ABOUT THIS TASK:
Your job with the data below is to output exactly the lines from the one holding "Ne Bir Adım İleri, Ne de Geri (804, 656)" down to the one holding "Müzik (479, 328)", both included, and no others.

[Data entries]
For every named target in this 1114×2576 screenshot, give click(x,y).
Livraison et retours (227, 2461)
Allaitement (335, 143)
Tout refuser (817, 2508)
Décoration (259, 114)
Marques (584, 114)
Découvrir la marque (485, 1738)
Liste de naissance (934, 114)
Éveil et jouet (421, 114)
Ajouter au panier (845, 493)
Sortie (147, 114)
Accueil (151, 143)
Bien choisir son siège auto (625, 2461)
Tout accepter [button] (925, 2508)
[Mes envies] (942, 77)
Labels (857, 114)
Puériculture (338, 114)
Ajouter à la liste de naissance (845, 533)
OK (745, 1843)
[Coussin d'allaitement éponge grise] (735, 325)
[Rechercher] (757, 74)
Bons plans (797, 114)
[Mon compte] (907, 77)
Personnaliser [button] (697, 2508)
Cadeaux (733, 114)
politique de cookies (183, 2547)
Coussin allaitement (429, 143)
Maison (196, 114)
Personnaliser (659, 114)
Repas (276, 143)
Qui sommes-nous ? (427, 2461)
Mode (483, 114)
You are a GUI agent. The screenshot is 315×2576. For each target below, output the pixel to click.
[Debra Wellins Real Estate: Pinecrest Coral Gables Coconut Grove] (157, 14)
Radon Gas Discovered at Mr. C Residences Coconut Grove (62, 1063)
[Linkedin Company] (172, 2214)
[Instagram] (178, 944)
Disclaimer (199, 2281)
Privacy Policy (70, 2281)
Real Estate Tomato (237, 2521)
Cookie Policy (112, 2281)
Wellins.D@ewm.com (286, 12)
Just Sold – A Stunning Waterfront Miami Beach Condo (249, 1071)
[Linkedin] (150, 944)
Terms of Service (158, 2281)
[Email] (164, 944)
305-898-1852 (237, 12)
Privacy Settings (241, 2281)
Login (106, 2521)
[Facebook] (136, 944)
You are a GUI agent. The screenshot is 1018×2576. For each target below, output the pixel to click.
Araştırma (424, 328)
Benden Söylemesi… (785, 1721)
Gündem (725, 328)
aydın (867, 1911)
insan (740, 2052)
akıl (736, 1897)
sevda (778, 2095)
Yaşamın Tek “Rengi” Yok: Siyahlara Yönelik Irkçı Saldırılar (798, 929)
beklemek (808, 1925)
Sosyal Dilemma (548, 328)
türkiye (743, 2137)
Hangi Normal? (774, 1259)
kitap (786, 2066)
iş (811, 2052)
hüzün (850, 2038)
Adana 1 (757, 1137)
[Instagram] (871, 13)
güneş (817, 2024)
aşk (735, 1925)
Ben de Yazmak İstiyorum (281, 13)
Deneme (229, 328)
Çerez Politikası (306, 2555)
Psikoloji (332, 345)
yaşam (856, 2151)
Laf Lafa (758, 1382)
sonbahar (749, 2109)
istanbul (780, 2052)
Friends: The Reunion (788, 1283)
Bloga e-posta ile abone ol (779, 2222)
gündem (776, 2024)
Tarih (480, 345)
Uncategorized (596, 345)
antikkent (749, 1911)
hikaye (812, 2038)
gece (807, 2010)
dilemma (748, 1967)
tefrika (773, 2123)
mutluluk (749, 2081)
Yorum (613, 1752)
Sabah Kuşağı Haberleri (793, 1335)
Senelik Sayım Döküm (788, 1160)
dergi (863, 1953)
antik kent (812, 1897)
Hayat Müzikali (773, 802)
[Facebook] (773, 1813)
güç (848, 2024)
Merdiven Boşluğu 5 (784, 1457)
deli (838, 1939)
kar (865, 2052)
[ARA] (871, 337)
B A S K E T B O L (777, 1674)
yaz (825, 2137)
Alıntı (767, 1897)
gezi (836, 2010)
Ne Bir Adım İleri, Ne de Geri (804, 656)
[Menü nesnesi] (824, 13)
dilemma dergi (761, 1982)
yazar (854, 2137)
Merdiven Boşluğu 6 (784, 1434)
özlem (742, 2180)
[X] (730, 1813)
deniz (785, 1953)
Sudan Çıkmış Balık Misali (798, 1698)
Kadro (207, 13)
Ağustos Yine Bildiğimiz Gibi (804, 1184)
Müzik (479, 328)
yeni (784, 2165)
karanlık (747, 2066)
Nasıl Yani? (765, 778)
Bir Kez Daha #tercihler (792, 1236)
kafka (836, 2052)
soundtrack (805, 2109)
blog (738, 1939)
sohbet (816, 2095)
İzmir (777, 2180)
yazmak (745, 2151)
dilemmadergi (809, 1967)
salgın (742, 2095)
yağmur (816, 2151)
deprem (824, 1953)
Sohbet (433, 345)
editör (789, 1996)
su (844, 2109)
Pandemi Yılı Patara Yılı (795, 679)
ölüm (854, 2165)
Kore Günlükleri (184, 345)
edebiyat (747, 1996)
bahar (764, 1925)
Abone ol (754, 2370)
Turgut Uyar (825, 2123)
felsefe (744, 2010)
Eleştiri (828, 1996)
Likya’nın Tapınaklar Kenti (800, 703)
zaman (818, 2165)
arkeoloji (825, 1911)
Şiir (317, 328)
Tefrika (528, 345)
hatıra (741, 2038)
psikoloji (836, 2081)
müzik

EXPECTED ANSWER:
Ne Bir Adım İleri, Ne de Geri (804, 656)
[Menü nesnesi] (824, 13)
dilemma dergi (761, 1982)
yazar (854, 2137)
Merdiven Boşluğu 6 (784, 1434)
özlem (742, 2180)
[X] (730, 1813)
deniz (785, 1953)
Sudan Çıkmış Balık Misali (798, 1698)
Kadro (207, 13)
Ağustos Yine Bildiğimiz Gibi (804, 1184)
Müzik (479, 328)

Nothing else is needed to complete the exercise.